**Short exercise**: Copy the items below word for word, from their first line through the line that contains "Action: point(1360,250)", and stop there.

**Records supplied**:
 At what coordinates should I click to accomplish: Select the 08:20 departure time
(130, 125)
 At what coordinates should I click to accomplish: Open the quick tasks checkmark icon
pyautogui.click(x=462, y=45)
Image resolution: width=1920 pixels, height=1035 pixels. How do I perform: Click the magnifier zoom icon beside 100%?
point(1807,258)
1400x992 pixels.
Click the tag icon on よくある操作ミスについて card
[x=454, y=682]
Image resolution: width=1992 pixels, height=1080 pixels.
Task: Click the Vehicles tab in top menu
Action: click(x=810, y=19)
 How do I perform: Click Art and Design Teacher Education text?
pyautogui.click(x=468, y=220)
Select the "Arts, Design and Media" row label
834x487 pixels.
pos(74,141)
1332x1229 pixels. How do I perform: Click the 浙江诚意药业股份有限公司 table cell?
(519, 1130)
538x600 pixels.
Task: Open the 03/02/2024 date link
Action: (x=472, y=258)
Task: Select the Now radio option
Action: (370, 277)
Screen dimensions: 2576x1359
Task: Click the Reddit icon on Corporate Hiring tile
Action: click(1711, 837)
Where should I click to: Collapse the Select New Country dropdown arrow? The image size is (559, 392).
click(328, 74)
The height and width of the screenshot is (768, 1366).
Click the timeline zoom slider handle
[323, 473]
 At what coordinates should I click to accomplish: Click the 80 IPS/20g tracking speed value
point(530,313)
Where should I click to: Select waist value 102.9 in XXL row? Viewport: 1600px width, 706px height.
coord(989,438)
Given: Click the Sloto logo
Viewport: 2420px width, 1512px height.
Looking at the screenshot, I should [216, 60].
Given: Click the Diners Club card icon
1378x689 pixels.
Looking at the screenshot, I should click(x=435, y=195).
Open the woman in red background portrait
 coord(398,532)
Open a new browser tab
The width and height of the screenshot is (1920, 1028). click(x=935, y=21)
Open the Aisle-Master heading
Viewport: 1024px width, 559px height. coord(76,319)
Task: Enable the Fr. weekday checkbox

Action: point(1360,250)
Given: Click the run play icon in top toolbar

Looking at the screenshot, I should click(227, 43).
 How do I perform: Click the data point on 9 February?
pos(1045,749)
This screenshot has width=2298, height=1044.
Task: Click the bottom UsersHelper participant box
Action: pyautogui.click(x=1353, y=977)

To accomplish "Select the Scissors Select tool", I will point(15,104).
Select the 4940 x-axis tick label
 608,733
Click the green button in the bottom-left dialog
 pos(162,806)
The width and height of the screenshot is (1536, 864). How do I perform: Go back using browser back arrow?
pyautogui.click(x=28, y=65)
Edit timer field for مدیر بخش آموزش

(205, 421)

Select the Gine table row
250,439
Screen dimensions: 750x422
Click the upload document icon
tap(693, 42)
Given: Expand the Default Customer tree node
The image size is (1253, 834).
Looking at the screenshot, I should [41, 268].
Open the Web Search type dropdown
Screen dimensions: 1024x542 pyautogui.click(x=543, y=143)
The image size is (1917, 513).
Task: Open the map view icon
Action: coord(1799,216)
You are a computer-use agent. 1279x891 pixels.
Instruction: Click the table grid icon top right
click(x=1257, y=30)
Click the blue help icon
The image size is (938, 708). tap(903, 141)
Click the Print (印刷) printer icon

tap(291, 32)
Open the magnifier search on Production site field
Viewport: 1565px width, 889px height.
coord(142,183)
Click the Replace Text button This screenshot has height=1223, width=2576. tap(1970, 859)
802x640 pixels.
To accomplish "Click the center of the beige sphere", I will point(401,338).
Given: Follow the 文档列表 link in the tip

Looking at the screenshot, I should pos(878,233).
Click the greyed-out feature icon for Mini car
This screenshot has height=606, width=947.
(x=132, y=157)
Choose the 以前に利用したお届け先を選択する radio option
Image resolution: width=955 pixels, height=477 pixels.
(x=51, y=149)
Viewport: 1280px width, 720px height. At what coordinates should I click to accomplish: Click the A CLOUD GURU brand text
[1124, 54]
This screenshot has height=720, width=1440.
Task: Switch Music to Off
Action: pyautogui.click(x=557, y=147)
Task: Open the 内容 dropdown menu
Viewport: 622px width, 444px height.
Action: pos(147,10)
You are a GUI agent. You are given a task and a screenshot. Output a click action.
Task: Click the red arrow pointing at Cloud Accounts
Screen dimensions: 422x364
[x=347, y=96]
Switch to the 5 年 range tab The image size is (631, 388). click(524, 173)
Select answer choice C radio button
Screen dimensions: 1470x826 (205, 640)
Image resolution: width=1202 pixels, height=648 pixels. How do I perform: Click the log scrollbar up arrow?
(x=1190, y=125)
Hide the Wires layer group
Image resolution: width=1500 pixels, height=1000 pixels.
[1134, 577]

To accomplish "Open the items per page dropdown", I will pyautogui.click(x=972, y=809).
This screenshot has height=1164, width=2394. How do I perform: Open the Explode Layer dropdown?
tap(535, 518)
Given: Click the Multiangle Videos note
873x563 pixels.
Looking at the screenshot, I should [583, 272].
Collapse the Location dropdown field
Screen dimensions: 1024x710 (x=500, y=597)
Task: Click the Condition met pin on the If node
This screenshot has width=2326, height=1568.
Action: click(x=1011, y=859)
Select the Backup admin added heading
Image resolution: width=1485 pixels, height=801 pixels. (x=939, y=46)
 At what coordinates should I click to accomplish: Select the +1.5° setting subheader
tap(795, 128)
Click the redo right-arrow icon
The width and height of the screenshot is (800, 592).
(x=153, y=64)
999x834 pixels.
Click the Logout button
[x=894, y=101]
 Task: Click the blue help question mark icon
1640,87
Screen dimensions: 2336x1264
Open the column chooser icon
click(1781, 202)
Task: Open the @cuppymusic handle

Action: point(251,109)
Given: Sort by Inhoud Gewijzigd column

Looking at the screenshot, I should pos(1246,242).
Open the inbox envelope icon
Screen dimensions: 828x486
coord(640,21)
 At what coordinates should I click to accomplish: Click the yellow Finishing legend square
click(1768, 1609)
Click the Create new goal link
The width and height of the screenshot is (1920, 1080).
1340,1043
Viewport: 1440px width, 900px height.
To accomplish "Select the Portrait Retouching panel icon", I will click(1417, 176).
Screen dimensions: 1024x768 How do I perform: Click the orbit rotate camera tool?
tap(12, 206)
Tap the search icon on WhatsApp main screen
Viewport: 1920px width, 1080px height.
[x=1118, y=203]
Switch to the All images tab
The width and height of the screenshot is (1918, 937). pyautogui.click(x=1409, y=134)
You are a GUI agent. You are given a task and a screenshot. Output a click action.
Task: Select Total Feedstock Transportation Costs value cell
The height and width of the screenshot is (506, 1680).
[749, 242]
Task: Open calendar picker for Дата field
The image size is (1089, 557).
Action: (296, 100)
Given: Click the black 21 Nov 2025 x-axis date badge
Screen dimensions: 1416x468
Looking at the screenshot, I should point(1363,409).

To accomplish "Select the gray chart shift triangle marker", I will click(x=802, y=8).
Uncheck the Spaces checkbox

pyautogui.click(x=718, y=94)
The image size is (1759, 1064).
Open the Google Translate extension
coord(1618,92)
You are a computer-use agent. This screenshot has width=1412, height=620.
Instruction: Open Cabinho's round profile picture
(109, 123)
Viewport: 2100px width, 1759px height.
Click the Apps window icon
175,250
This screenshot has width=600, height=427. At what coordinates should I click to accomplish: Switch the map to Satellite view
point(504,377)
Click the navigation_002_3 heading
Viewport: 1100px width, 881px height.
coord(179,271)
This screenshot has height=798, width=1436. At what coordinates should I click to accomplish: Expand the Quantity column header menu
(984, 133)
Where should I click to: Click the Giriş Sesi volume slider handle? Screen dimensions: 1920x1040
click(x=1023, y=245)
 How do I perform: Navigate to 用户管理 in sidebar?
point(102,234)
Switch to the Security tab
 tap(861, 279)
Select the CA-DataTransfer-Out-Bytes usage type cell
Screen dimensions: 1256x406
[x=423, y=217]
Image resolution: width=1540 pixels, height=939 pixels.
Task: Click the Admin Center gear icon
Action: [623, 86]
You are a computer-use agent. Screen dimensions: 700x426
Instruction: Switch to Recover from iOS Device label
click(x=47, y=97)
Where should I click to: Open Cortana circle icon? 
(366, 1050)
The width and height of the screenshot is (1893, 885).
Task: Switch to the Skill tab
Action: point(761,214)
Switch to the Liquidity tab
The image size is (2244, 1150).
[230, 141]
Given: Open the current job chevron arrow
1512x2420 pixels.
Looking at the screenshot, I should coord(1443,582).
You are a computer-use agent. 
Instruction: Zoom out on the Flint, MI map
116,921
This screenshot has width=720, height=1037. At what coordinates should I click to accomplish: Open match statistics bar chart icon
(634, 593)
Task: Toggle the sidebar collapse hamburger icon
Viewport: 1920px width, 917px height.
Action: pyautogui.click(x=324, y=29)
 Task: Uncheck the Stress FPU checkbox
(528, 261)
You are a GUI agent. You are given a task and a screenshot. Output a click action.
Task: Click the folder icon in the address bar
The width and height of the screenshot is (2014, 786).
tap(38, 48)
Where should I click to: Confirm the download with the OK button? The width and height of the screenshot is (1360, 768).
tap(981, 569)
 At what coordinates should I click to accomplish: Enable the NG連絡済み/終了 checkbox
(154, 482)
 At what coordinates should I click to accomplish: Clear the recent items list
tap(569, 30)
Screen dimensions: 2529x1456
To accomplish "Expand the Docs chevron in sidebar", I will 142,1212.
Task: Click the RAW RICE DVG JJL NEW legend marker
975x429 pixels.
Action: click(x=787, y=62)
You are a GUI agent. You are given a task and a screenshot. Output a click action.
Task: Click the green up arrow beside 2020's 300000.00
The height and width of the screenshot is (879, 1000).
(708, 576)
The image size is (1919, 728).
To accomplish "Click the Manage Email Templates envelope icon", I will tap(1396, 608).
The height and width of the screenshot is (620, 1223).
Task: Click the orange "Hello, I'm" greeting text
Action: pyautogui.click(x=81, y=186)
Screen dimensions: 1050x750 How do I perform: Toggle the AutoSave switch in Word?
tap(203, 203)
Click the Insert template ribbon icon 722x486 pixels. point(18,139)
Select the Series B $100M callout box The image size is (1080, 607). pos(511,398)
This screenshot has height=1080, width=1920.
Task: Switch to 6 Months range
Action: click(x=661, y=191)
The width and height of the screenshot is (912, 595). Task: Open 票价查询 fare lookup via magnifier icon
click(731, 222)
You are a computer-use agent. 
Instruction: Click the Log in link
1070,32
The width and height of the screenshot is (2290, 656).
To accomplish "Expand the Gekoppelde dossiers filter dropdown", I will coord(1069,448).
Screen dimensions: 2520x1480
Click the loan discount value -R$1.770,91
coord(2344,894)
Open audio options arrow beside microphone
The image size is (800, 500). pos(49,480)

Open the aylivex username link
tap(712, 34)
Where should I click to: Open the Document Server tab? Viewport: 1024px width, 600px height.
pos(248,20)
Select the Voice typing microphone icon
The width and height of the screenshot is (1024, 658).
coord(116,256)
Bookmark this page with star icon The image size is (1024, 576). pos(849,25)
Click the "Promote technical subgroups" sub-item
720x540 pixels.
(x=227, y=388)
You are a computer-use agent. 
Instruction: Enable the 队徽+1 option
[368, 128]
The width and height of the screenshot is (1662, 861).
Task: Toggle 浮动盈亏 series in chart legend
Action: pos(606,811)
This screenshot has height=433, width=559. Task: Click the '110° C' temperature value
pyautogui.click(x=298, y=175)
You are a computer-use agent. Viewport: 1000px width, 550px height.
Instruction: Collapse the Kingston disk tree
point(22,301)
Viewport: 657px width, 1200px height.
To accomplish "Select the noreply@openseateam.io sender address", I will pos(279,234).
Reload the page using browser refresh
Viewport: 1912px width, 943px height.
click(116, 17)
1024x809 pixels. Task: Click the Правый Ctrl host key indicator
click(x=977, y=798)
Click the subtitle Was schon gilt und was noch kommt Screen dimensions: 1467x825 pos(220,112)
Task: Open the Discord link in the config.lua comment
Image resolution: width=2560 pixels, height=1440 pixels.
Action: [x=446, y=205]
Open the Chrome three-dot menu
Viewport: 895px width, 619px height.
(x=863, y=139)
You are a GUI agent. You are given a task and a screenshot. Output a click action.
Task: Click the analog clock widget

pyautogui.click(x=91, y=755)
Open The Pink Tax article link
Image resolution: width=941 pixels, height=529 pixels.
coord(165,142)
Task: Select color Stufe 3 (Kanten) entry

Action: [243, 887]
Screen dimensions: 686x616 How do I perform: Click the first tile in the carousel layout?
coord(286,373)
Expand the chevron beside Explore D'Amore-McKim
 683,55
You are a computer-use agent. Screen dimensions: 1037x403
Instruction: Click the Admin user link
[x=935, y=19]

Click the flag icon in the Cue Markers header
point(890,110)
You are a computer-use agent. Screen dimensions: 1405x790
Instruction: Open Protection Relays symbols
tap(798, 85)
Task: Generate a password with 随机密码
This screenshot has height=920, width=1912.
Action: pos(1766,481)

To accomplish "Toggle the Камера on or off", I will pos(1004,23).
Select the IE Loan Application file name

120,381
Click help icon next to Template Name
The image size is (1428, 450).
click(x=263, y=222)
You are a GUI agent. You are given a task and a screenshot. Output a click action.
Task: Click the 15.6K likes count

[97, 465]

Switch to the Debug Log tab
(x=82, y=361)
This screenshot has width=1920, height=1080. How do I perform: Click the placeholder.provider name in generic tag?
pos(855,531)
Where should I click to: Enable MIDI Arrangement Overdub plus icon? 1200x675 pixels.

**Response to the exercise**:
 At what coordinates should I click to accomplish: Select the 08:20 departure time
(130, 125)
 At what coordinates should I click to accomplish: Open the quick tasks checkmark icon
pyautogui.click(x=462, y=45)
Image resolution: width=1920 pixels, height=1035 pixels. How do I perform: Click the magnifier zoom icon beside 100%?
point(1807,258)
1400x992 pixels.
Click the tag icon on よくある操作ミスについて card
[x=454, y=682]
Image resolution: width=1992 pixels, height=1080 pixels.
Task: Click the Vehicles tab in top menu
Action: click(x=810, y=19)
 How do I perform: Click Art and Design Teacher Education text?
pyautogui.click(x=468, y=220)
Select the "Arts, Design and Media" row label
834x487 pixels.
pos(74,141)
1332x1229 pixels. How do I perform: Click the 浙江诚意药业股份有限公司 table cell?
(519, 1130)
538x600 pixels.
Task: Open the 03/02/2024 date link
Action: (x=472, y=258)
Task: Select the Now radio option
Action: (370, 277)
Screen dimensions: 2576x1359
Task: Click the Reddit icon on Corporate Hiring tile
Action: click(1711, 837)
Where should I click to: Collapse the Select New Country dropdown arrow? The image size is (559, 392).
click(328, 74)
The height and width of the screenshot is (768, 1366).
Click the timeline zoom slider handle
[323, 473]
 At what coordinates should I click to accomplish: Click the 80 IPS/20g tracking speed value
point(530,313)
Where should I click to: Select waist value 102.9 in XXL row? Viewport: 1600px width, 706px height.
coord(989,438)
Given: Click the Sloto logo
Viewport: 2420px width, 1512px height.
Looking at the screenshot, I should [216, 60].
Given: Click the Diners Club card icon
1378x689 pixels.
Looking at the screenshot, I should click(x=435, y=195).
Open the woman in red background portrait
 coord(398,532)
Open a new browser tab
The width and height of the screenshot is (1920, 1028). click(x=935, y=21)
Open the Aisle-Master heading
Viewport: 1024px width, 559px height. coord(76,319)
Task: Enable the Fr. weekday checkbox

Action: point(1360,250)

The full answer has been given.